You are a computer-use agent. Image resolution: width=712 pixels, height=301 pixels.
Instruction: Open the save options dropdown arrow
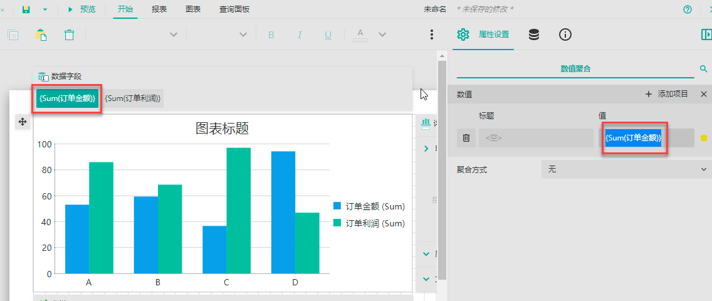(x=45, y=9)
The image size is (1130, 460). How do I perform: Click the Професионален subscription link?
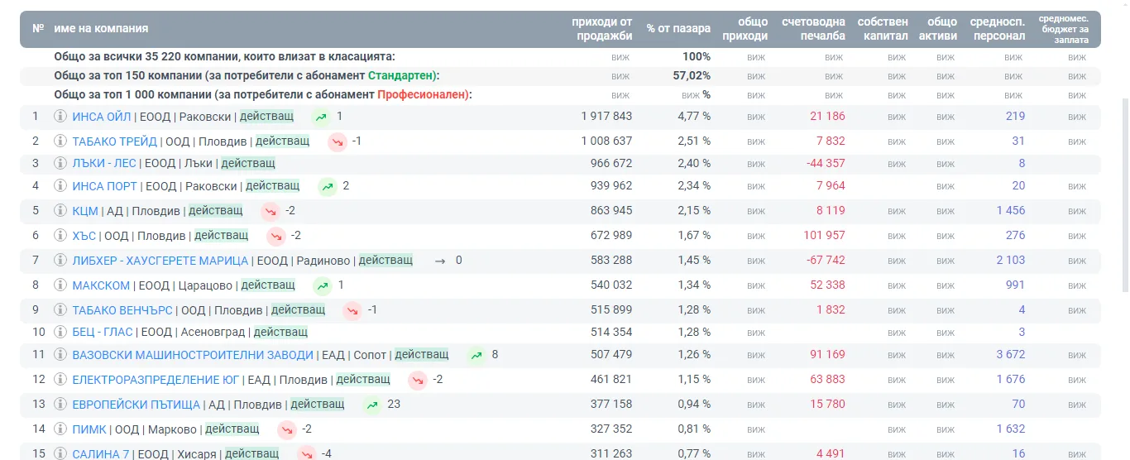pos(423,94)
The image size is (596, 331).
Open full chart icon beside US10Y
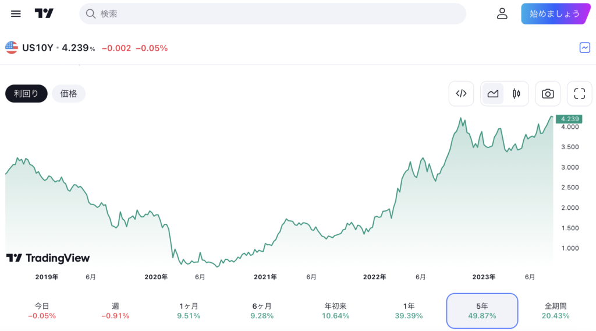pyautogui.click(x=584, y=48)
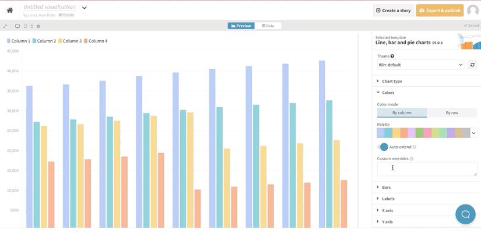The width and height of the screenshot is (481, 233).
Task: Toggle the Auto-extend switch
Action: [x=382, y=147]
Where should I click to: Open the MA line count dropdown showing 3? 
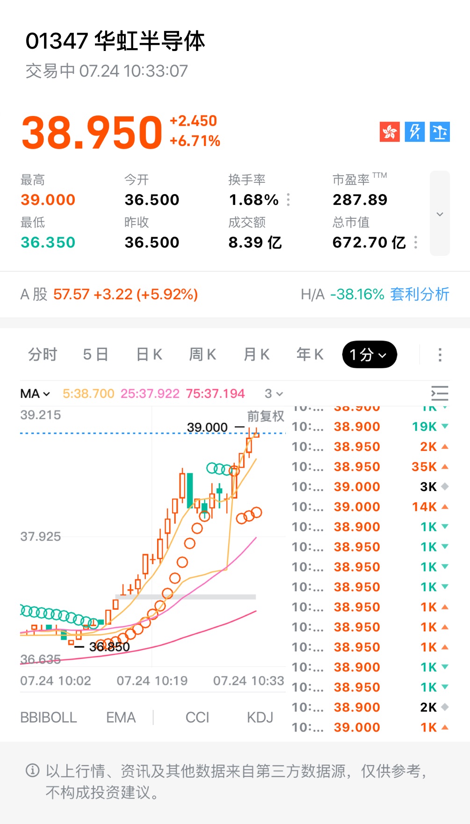[274, 394]
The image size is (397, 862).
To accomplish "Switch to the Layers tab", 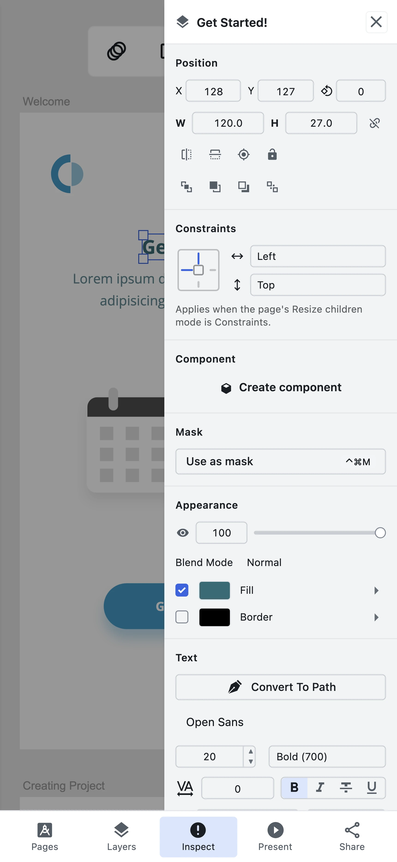I will coord(121,837).
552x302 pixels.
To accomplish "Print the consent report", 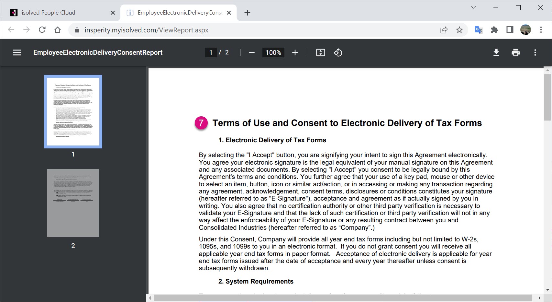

==================================================

--- WORK INSTRUCTIONS ---
In how many lines of the data above does the word "pixels" occur? Only the number is wanted.

--- ANSWER TO THE PROBLEM ---
2